Much Ado About Debt: Understanding How People Reason About Debt (Un)Sustainability.” (with Bjorn Bremer, Lisanne de Blok and Catherine de Vries)

Is there an electoral basis for debt consolidation? Evidence showing higher than expected demand for fiscal discipline suggests there is. This paper uses novel British survey data to probe this possibility further. First, we examine the existence of a pro-consolidation subconstituency, that is, an influential subset of voters who prioritize fiscal discipline over other issues. Second, we turn to persuasion bias and investigate whether voters tend to resist arguments describing high debt levels as sustainable while more willingly accepting arguments describing them as unsustainable. Third, we test for the existence of mental models that exist independently of partisan messaging and predispose voters to favor fiscal discipline. We find no evidence that British voters tilt the balance in favor of fiscal consolidation in these ways, and discuss implications for future research on fiscal politics in Western democracies.


“Explaining Differences in Free Riding Beliefs: A Review and Preliminary Theory.”

People who oppose generous social benefits for the poor and the unemployed often believe that recipients are free riding, i.e., abusing society’s generosity by failing to act to improve their plight. People who support more generous social benefits express the opposite concern: the moral wrong is on the side of society, which does too little to help people who cannot be blamed for their economic conditions. What explains these differences in welfare attitudes and free riding beliefs? To answer this question, this paper focuses on the well-documented, yet puzzling, correlation between 1) free riding beliefs on the one hand and 2) liberal-authoritarian values on the other.
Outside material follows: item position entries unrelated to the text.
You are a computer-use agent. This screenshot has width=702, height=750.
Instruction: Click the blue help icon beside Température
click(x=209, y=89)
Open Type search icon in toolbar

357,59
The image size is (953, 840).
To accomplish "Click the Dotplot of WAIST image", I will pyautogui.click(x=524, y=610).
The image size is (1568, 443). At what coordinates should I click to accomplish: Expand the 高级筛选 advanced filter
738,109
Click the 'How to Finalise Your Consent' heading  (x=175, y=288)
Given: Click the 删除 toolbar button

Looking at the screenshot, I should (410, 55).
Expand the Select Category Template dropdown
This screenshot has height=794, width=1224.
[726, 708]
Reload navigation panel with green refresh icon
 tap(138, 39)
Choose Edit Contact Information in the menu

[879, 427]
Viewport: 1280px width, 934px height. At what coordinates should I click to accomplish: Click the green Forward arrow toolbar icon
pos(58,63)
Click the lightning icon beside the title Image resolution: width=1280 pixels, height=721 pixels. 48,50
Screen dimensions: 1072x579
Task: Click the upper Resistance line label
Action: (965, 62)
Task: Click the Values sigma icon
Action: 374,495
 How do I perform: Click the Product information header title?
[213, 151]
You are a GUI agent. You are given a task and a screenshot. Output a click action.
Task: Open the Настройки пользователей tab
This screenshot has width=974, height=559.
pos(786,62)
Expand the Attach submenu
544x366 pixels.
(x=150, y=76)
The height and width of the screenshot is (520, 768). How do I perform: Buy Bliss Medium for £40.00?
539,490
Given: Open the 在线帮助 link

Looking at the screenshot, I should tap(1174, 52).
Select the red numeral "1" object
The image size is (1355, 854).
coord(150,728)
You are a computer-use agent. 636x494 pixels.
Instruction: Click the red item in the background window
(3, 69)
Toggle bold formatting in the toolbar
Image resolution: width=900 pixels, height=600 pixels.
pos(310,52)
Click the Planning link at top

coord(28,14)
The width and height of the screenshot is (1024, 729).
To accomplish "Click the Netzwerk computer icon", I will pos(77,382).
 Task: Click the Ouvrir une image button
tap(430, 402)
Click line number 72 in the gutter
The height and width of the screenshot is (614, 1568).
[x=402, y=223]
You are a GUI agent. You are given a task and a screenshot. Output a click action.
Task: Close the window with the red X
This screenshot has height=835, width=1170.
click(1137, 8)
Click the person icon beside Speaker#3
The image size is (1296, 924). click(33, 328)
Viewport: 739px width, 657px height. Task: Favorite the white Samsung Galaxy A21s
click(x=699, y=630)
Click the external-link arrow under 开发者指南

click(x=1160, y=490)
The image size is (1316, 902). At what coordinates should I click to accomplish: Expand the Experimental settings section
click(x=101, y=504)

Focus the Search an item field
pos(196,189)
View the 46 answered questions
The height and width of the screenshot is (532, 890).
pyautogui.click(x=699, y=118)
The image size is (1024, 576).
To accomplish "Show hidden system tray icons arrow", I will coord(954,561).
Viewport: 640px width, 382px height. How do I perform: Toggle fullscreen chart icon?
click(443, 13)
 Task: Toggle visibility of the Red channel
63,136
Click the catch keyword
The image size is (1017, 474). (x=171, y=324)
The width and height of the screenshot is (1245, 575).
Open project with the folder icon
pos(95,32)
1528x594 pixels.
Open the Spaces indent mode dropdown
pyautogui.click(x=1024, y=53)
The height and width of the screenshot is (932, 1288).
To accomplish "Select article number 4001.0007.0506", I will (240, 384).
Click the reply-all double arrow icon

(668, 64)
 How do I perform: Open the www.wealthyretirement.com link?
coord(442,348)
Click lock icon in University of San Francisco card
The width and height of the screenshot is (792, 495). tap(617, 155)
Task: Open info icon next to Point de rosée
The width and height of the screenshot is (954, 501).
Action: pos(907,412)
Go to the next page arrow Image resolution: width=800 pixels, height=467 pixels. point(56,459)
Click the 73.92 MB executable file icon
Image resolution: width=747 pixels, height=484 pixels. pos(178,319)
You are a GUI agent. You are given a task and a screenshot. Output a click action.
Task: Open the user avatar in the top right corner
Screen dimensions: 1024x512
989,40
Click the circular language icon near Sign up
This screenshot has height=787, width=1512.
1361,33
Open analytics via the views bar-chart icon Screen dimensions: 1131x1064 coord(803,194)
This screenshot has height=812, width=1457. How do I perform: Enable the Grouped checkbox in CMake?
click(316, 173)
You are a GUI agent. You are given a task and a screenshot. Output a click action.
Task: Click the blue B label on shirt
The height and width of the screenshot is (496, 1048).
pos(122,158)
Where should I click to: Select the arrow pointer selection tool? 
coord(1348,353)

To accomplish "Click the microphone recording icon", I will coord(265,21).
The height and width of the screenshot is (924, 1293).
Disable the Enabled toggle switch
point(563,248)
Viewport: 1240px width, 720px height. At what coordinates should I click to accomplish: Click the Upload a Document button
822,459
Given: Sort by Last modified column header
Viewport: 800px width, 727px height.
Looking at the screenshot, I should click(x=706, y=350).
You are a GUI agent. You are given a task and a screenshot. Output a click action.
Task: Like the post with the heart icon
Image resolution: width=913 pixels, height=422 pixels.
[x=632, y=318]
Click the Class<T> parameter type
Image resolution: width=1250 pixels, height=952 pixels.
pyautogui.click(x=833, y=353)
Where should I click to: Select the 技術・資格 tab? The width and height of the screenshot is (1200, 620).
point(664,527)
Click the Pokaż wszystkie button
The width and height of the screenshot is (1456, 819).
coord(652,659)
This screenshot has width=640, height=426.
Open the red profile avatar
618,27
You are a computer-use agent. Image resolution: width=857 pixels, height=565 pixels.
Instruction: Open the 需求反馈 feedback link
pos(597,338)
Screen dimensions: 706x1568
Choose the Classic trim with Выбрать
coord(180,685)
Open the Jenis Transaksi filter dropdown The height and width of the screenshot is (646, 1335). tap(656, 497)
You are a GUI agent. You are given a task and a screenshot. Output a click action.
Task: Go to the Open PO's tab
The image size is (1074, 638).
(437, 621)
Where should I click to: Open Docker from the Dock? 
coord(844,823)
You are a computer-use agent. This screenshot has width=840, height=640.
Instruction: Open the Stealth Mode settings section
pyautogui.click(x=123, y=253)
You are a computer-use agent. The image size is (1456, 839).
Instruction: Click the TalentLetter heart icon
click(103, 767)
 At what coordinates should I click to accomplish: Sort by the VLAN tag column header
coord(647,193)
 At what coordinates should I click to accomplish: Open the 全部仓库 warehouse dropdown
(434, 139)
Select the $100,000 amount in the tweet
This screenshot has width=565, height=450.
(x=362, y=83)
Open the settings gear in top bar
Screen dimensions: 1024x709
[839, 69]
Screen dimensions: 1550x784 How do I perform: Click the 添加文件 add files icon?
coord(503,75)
Underpin- ning this correlation, I hypothesize, is a disagreement over how to best address social dilemmas, i.e. how to maximize pro-social behavior and minimize free riding. I provide preliminary evidence for this line of inquiry and conclude by discussing implications for future research.


“Left Behind by Linear Regression? Insights from Machine Learning Applied to Brexit.” (with Sabina Tomkins)

Who in Britain voted to leave the European Union and why? In search of answers, scholars use linear or logistic regressions applied to observational data to identify individual and contextual characteristics associated with higher support for Brexit. A common conclusion is that the Brexit vote is the symptom of a new political cleavage pitting those left behind by free trade and globalization against university-educated workers who benefit from a shift to a globalized high-skill service economy. This paper complements the model-based approach commonly found in the Brexit literature with machine learning’s emphasis on predictive modeling. We find that for people with individual Leave features and contextual Remain features, a flexible machine learning approach improves performance by 5%. For individuals with the opposite mix (individual Remain and contextual Leave) the performance improves by 11%. Because these groups represent a minority of the sample (40%), overall improvement is more limited, explaining why a parametric linear or logistic model using only individual features is commonly deemed adequate. Using our preferred model, we find that 40% of the test sample aligns with the maximalist left-behind interpretation of Brexit pitting places left-behind by economic and social changes against prosperous ones who benefit from them. In total 20% behave exactly the opposite of what this theory predicts. We discuss implications for assessing the importance of contextual variables relative to individual ones and for theory development more generally.